(Data entries)
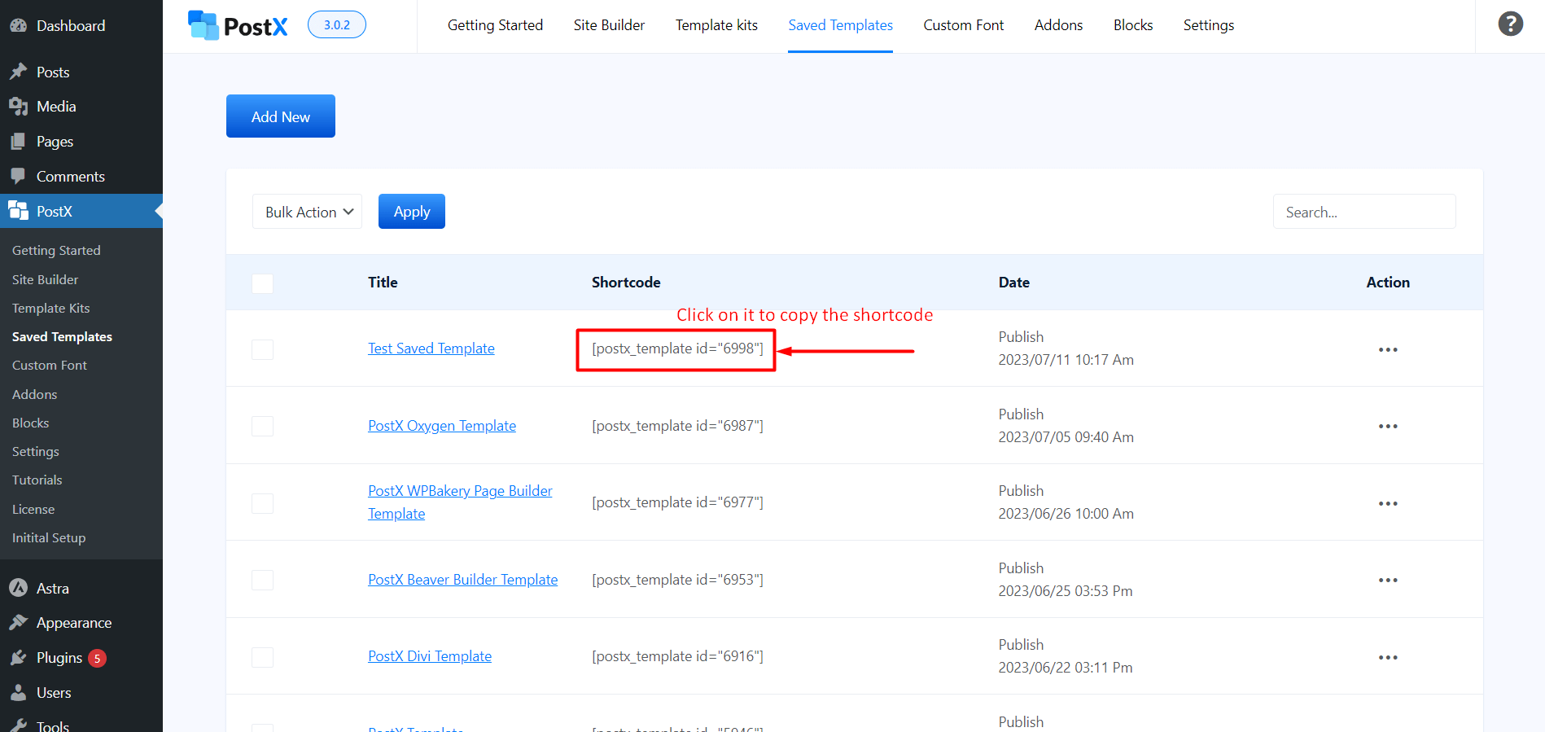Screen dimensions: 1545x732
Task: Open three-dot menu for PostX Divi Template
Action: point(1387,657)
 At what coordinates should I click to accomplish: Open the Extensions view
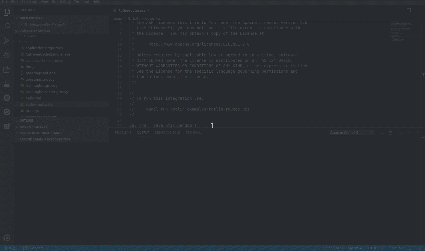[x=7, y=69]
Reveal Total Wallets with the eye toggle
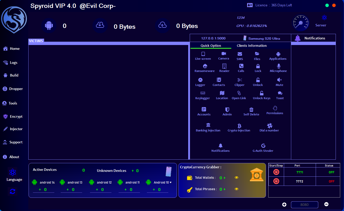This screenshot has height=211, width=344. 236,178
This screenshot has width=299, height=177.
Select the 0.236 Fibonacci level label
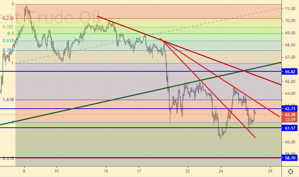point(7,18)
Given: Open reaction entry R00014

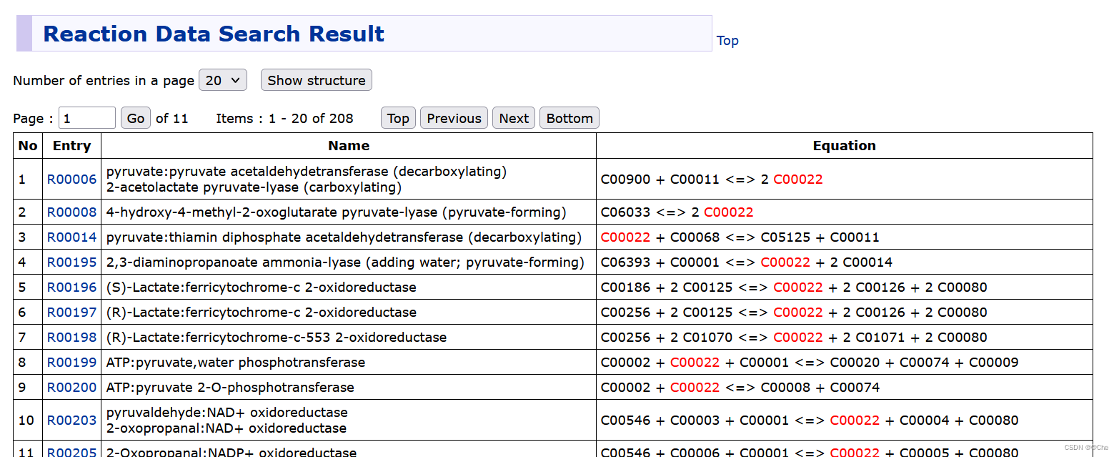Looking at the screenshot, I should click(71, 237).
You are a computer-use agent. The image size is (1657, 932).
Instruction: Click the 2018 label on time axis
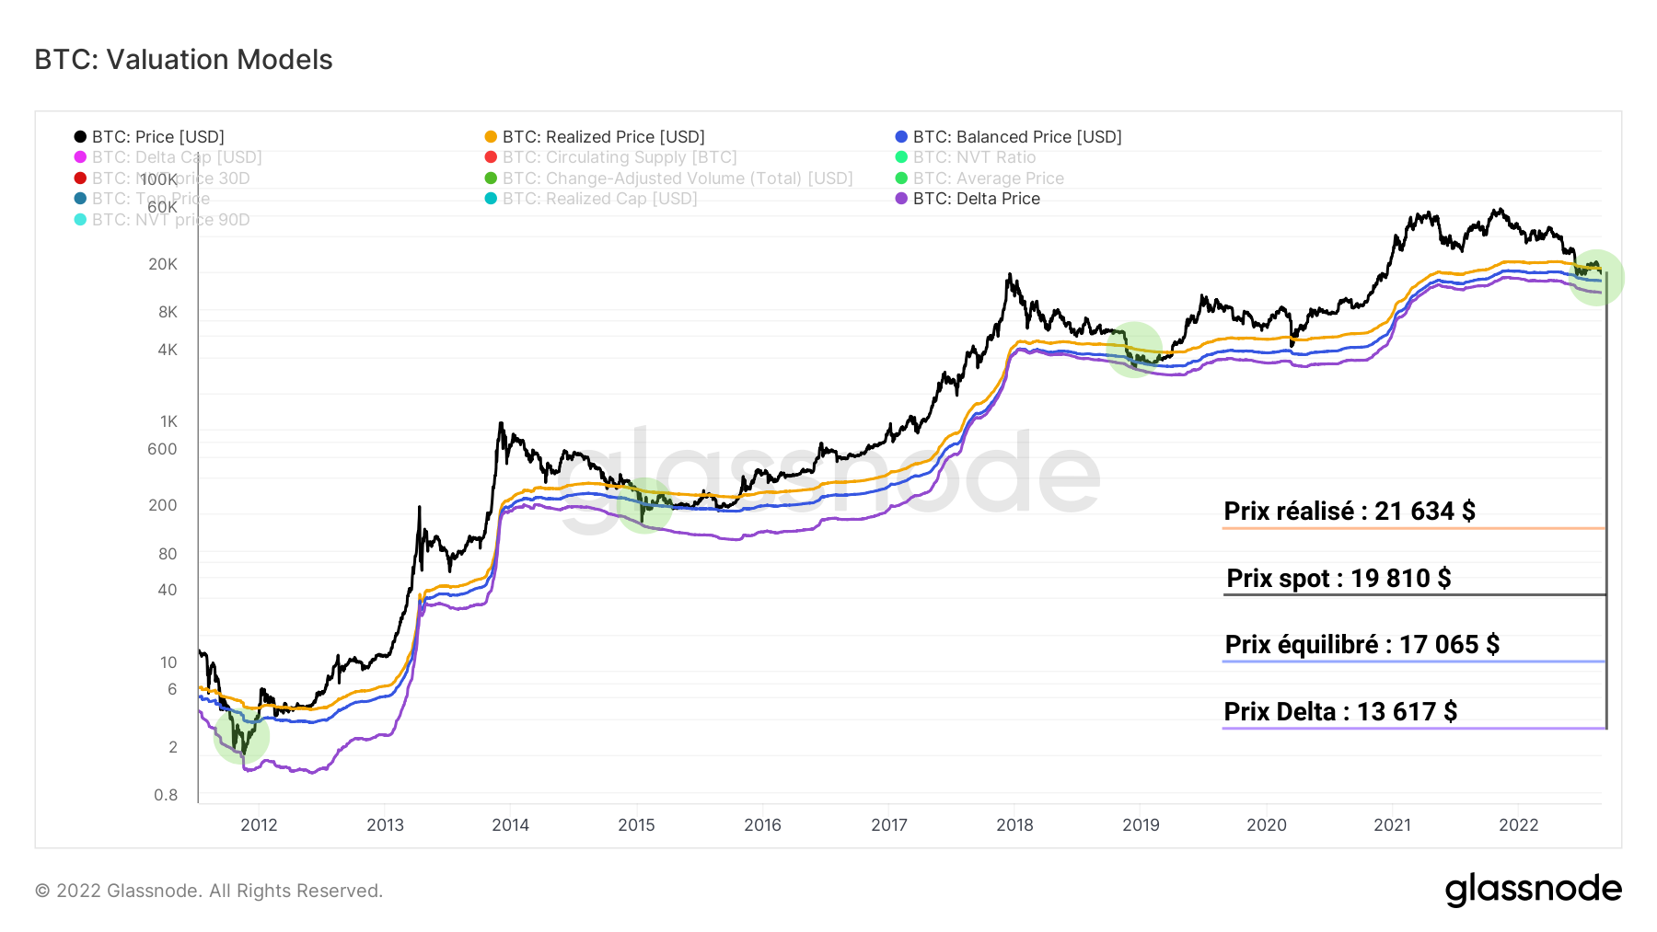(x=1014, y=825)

| Your instructions |
Your copy should hold exactly the lines from the one that contains "Select the 0.236 Fibonacci level label" through the final line of the data, both ends included, and no pictures.

| Task output |
Select the 0.236 Fibonacci level label
point(7,18)
Given: Open reaction entry R00014

Looking at the screenshot, I should click(71, 237).
You are a computer-use agent. The image size is (1657, 932).
Instruction: Click the 2018 label on time axis
(x=1014, y=825)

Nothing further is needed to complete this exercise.